Sandy Springs’ John Ripley Forbes Big Trees Forest Preserve is being spotlighted on a national level.
“Big Trees is a natural wonder nestled within a bustling urban environment,” Sandy Springs Mayor Rusty Paul said in a news release.
“Within steps of entering the park, the natural beauty of the trees surrounds you. We are proud of the national designation recognizing the big importance of this nature preserve.”
At its Feb. 16 meeting, which was held virtually due to the COVID-19 pandemic, the Sandy Springs City Council voted 6-0 to approve a designation to include Big Trees in the Old-Growth Forest Network.
The Easton, Maryland-based Network is the nation’s group of “protected, native publicly accessible mature forests,” according to its website.
Big Trees, which started as a cotton farm and homestead in the 1860s, was protected by Fulton County and the state in 1990 through a conservation easement before Sandy Springs incorporated, and later it became a city park.

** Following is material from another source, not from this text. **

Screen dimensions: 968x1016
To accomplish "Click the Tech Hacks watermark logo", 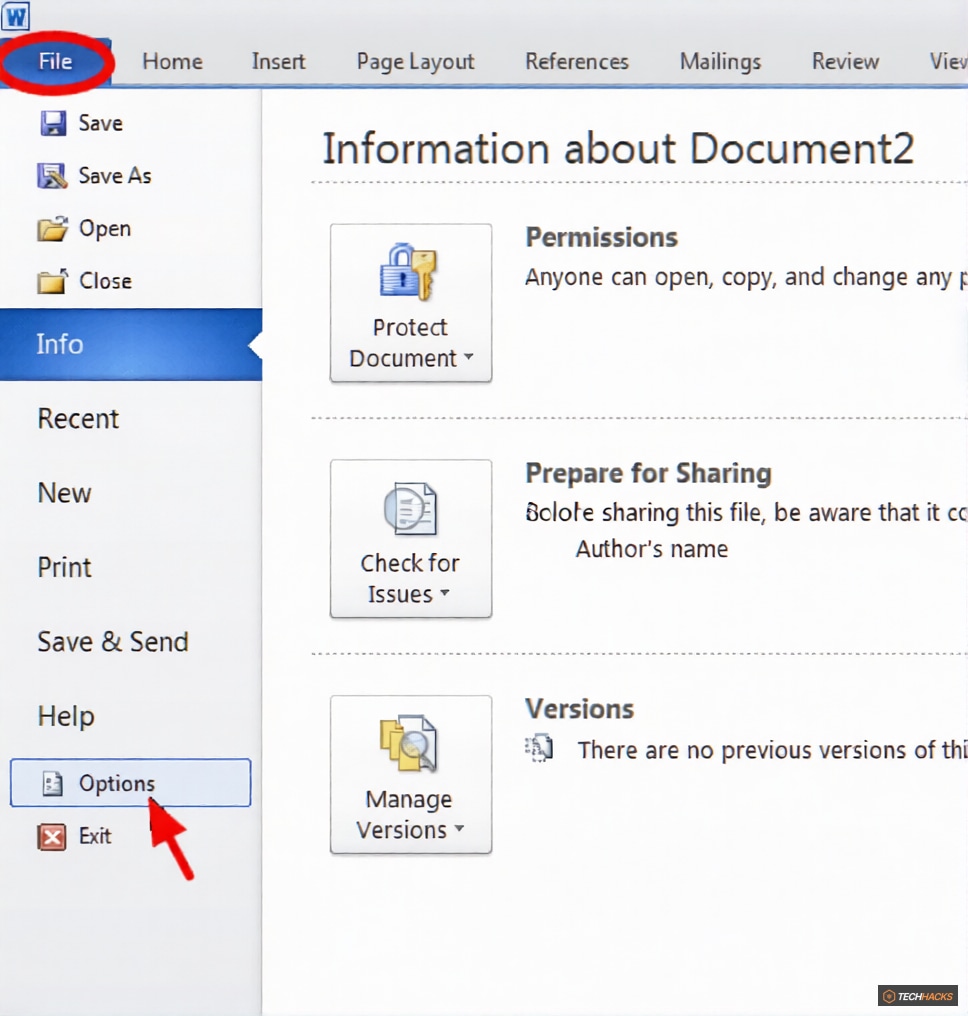I will (920, 995).
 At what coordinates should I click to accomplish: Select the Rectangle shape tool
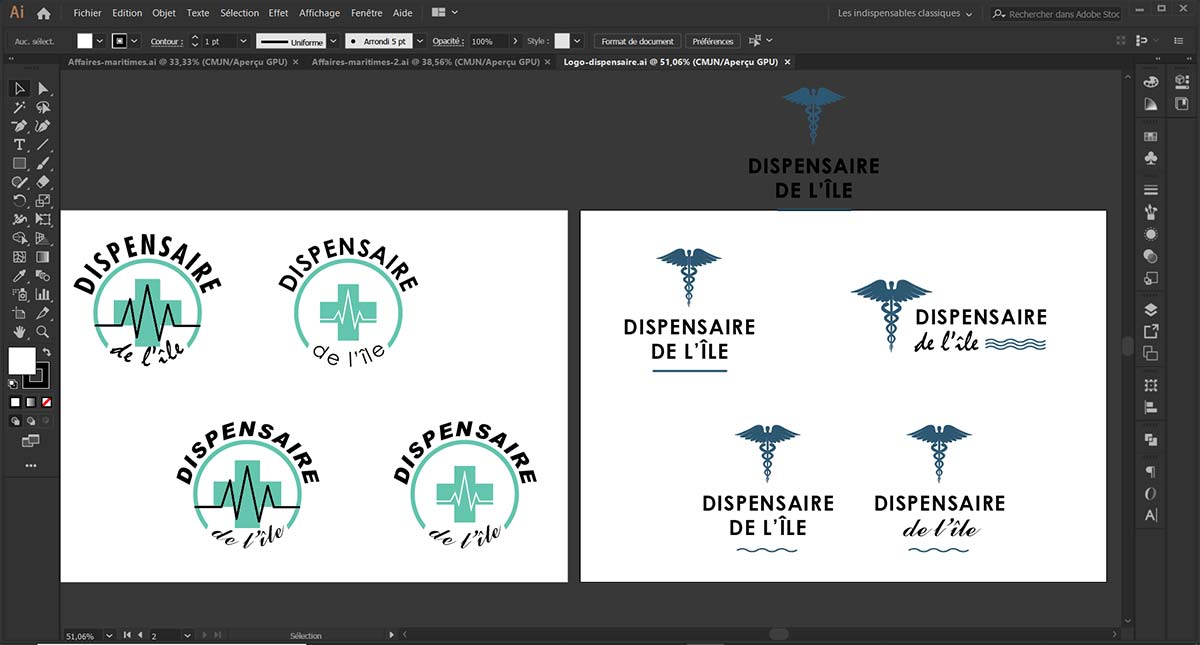pos(19,163)
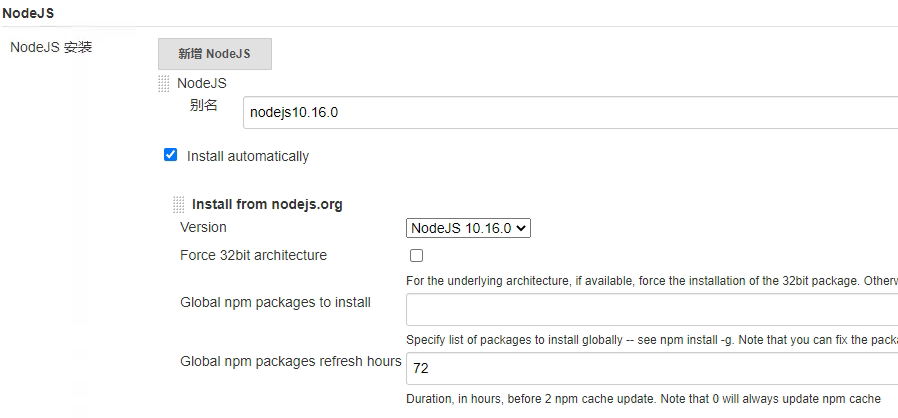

Ten of the property’s 30 acres are owned by the state and the rest by Sandy Springs.
According to a city document on the designation, the preserve’s largest tree is a 50-inch white oak and has 47 landmark trees, meaning those trees are larger than others and have special value in that they’re irreplaceable by any means.

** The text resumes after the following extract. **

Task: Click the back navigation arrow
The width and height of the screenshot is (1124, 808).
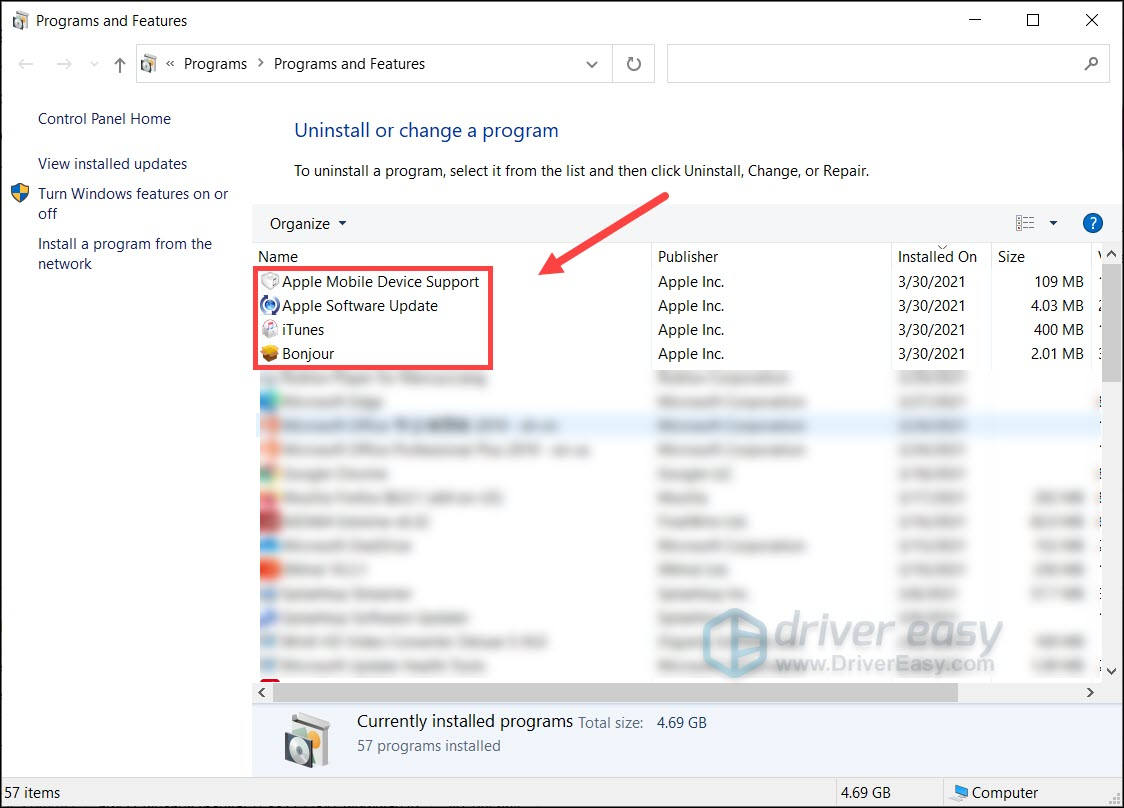Action: (x=26, y=63)
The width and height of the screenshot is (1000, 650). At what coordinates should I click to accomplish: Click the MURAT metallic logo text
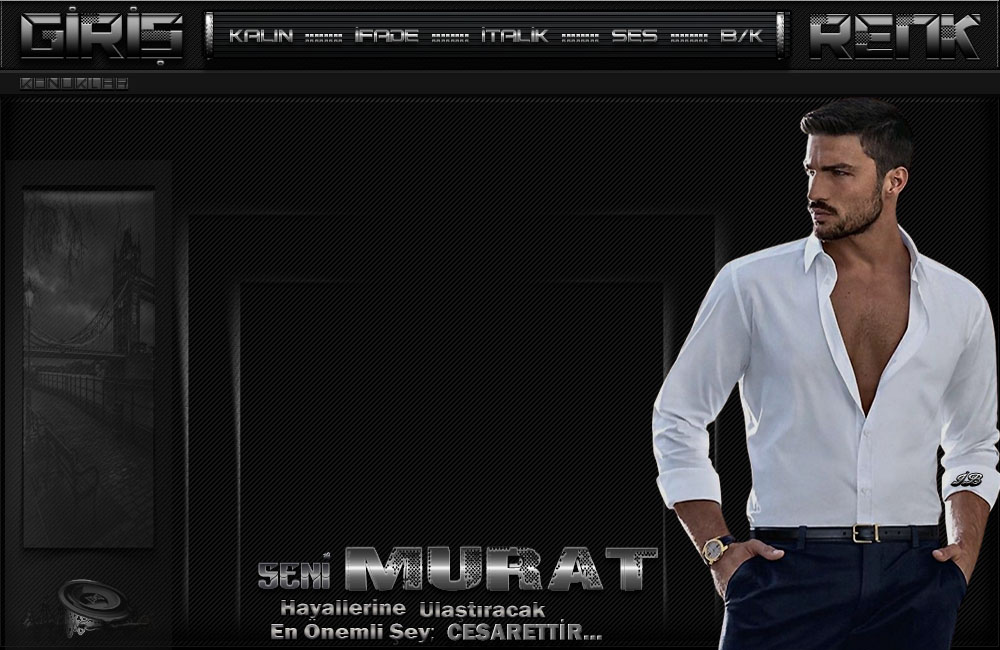tap(500, 570)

“That means those trees are roughly 150 years old. (Also), 115 bird species have been identified,” Catherine Mercier-Baggett, the city’s sustainability manager, said at the meeting.

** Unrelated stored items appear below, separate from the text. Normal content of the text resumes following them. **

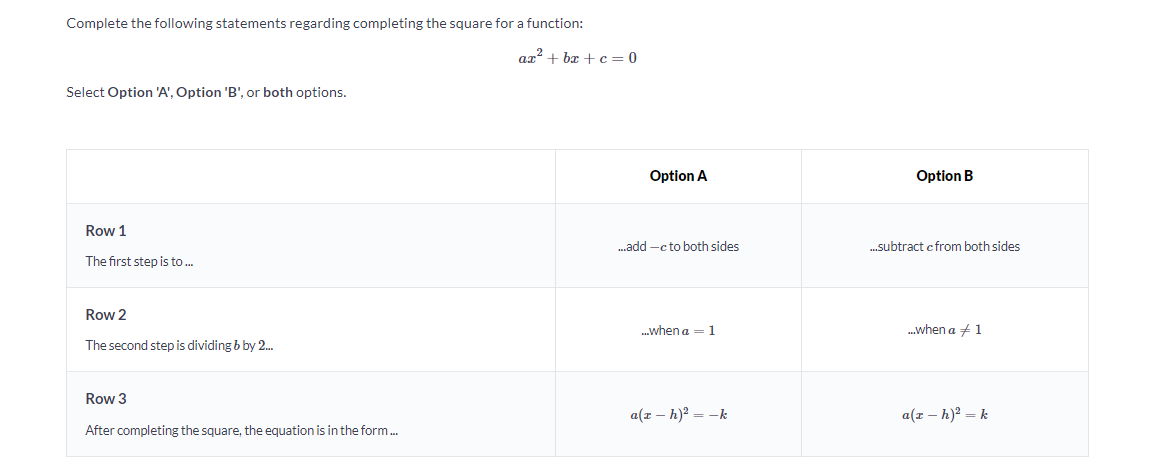Click the ax² + bx + c = 0 equation
Screen dimensions: 1167x467
click(x=577, y=58)
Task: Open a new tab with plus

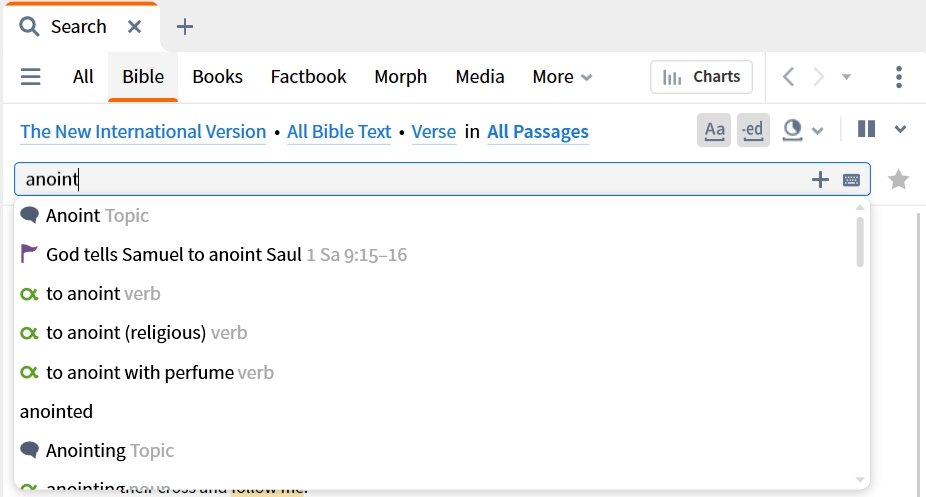Action: [185, 27]
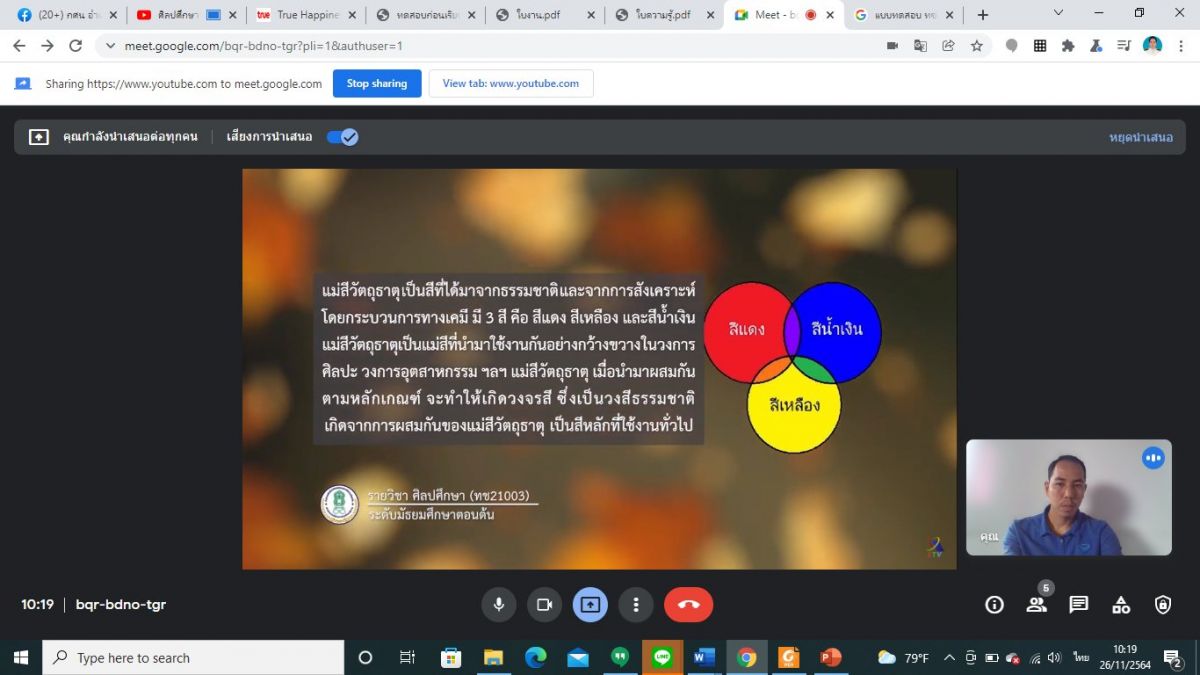Bookmark this page with star icon
This screenshot has width=1200, height=675.
coord(976,46)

Of the designation, District 4 Councilwoman Jody Reichel said, “This is so exciting. I read all about the Old-Growth Forest Preserve Network today and I’m excited we’re joining it.”
Paul asked if the city’s other nature preserve, Lost Corner Preserve, would also qualify to be part of the Network.
“We looked at Lost Corner and unfortunately we didn’t find enough trees to qualify,” Mercier-Baggett said.